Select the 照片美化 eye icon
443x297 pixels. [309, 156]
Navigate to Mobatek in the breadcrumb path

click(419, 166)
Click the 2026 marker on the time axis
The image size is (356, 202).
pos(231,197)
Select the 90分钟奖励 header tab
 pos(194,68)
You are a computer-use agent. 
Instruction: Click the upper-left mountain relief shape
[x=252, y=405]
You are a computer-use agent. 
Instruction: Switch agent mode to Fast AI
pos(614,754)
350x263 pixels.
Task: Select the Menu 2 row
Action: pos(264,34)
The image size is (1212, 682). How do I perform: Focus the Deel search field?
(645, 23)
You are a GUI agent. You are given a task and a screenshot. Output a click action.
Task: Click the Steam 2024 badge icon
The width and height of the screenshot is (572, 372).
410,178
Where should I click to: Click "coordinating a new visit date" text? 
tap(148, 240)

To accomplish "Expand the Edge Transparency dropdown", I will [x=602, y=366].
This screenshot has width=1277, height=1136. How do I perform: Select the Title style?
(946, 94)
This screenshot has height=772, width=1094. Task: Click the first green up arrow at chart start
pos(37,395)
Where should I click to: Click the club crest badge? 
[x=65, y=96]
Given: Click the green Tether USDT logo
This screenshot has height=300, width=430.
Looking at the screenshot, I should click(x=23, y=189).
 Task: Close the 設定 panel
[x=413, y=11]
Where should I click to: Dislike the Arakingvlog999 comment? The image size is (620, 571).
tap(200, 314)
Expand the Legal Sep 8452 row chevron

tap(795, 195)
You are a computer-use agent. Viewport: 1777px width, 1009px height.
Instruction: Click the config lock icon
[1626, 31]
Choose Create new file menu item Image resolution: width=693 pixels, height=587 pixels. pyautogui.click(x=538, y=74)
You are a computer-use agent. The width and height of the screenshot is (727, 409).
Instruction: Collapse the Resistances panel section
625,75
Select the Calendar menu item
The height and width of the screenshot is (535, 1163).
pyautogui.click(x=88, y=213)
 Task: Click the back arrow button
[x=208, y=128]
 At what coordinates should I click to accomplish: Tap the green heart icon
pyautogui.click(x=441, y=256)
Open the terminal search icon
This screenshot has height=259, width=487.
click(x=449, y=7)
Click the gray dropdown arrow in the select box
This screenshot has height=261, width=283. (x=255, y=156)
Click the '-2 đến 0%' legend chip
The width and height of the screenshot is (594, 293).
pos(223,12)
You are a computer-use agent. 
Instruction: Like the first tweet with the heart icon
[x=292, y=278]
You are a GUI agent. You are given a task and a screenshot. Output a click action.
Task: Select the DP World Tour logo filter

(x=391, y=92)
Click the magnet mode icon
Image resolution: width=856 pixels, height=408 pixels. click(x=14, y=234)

○ ○ ○ ○ ○ ○ ○

● Goal of the exercise
Gather each line in the records that contains the word "green" and copy it out in full. Uppercase and lowercase letters count as different.

● Response for this exercise
This screenshot has height=772, width=1094. Task: Click the first green up arrow at chart start
Given: Click the green Tether USDT logo
 At what coordinates should I click to accomplish: Tap the green heart icon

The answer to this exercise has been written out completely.